The first 134 pages of this short novel, set in the late 1800s, provide, if not a lot of plot, just the time warp most travelers come to Charleston to experience.
Our fair city’s cornices and porticos almost literally come to life. Characters don’t hurry, they hasten, and homes are detailed with flaming hearths, sconces, brocade drapery, and canopy beds (more about the beds in a moment). All in all, it’s just the Victorian portrait that neo-historicists would like to restore Charleston to.
“Yes, David had had thoughts of Abbie. More than once … No, often he had imagined the two of them together. But such a wish required him to be a widower.”
A lot of that.
But thankfully, it’s not just thoughts and lascivious flashes of bare ankle. Baldwin is a former commercial fisherman and contractor, and this is no bodice-ripper.
The one advantage of a Victorian novel, even one narrated in the pedantic tone of a fictional contemporary, is that the Victorians’ sexual repression is well noted, and so Baldwin packs this story with material to be repressed. We’ve got the rakish New Orleanian scoundrel, a terrible husband who only smoothes over marital discord with nookie. (Three times a day on the honeymoon. Nice work, André.)
And — without resorting to cliché — we’ve got the hooker with the heart of gold and, of course, the young Swiss governess who causes all the trouble. Helene’s ample, “to die for” bosom is always pushing out of its thin muslin sheath, and apparently her ankles, when flashed, are pretty hot as well.
Then, after 134 pages of letter-writing, Civil War stories, and demands of satisfaction, an amazing thing happens. The hero of the novel, David Lawton, dies. (I’m not giving anything away here: it’s on the book jacket, not to mention in the title.) And everything starts popping. We’re hiding bodies and holding the trial of the century, and, in a nice twist, finding out why this historical novel was “written” in 1907.
And it all really happened, down in the part of town where we go to drink on the weekends. Or much of it did, anyway. Jack Kerouac did little to conceal that Dean Moriarty was Neal Cassady and Bull Lee was William S. Burroughs. Baldwin takes it one step further, flat-out telling us in the preface that Lawton is a fictionalized Frank Dawson, former editor of The News and Courier.

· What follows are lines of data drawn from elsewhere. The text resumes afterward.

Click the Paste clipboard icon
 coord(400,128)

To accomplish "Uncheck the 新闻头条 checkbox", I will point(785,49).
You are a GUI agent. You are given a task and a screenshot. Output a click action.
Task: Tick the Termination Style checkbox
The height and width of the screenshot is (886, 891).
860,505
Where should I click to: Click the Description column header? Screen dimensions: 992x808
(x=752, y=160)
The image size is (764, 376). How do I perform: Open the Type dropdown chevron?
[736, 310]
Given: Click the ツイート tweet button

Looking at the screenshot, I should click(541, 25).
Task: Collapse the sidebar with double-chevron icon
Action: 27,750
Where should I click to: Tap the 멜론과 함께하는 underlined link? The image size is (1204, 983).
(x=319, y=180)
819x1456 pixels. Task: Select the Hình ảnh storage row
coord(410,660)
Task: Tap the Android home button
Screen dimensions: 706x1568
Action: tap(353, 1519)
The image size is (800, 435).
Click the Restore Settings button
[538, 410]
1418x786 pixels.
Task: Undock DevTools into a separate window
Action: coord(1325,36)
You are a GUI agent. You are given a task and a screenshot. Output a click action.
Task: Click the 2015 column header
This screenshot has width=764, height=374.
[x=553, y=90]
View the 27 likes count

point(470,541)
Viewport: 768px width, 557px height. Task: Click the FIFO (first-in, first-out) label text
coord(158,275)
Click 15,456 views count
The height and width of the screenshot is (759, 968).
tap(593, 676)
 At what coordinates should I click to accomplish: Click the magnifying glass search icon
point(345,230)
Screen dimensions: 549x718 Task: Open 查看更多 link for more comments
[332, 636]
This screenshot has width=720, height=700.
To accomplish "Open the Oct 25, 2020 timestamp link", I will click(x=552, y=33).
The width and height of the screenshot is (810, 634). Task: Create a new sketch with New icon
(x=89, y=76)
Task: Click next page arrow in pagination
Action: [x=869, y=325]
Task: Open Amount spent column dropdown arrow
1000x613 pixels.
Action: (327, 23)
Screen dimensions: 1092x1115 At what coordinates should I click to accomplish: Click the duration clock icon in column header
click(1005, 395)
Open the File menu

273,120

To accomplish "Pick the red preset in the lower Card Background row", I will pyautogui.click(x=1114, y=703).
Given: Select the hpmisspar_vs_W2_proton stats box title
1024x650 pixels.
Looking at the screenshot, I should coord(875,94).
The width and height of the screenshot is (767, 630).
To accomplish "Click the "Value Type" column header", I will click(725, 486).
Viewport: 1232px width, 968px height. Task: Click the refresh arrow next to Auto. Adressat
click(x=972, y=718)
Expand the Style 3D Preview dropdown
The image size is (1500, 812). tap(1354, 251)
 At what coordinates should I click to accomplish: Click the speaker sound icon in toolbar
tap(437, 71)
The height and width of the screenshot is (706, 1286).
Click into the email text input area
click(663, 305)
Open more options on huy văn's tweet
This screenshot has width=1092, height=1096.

Dawson was a heroic figure, much noted for publishing an edition the morning after the great earthquake of 1886. A Catholic, he was knighted by the Pope for ending dueling in the South. He came from England to fight for the Confederacy but was considered a progressive, cranking out opinion after opinion that shook up the old guard and pushed Charleston forward. (Yes, an editorial writer for The Post and Courier, a progressive.)
William Baldwin brings this forgotten local legend back in his achingly well-researched work.
His novel is much like the plump and alluring Helene, sheathed in layers of flouncy petticoats. Once you get under all that coarse old fabric, it’s juicily well-endowed with a rich little piece ofaction.